Saved entries:
-- Opening Marker --

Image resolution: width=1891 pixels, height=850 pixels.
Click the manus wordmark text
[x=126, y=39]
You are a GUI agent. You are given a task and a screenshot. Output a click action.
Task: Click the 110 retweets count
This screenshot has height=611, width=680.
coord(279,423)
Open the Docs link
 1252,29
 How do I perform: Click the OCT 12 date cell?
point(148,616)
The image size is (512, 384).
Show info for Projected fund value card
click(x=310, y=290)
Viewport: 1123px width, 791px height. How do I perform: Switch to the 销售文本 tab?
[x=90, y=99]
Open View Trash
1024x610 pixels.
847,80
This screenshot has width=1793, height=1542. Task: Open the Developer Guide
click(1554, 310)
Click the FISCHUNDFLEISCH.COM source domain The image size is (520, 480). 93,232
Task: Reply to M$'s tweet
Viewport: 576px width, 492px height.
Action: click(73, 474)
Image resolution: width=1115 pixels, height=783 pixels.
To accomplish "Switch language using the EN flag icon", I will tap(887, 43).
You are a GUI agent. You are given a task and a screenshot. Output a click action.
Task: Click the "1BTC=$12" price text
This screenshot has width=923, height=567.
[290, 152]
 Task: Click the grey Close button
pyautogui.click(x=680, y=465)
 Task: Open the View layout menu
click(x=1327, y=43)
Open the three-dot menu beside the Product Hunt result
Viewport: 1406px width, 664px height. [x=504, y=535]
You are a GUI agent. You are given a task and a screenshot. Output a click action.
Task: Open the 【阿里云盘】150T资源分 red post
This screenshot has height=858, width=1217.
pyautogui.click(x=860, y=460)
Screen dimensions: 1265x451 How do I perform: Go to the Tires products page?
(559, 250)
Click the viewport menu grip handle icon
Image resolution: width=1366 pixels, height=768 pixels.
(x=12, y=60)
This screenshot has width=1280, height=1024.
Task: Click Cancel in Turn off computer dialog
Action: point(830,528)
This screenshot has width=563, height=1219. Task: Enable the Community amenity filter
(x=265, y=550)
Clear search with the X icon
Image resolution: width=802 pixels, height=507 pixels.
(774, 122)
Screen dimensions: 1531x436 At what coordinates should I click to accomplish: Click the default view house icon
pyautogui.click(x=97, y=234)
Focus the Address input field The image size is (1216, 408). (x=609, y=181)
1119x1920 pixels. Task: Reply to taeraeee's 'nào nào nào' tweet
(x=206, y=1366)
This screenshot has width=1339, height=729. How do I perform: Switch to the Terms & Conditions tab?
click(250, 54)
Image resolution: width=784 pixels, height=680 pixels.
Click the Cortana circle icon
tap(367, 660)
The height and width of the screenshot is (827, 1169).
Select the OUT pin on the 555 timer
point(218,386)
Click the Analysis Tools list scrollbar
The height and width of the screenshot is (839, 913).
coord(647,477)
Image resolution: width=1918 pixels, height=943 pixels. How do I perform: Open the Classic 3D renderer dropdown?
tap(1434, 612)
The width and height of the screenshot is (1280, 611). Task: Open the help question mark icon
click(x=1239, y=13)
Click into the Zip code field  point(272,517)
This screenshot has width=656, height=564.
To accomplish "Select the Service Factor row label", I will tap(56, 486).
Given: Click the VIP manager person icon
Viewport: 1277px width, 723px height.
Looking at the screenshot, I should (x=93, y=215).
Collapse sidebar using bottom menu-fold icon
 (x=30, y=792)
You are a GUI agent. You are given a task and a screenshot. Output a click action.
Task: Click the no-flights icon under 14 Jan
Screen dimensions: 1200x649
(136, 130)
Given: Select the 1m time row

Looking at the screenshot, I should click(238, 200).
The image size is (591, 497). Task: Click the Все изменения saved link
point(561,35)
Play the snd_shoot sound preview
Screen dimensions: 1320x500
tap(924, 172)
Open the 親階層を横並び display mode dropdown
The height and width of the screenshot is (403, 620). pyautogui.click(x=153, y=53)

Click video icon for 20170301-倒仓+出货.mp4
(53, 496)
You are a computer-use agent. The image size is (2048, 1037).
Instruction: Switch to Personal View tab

-- Closing Marker --

Task item:
Among the entries above, how many lines hold the word "field"? Reply with only that number.

Response below:
2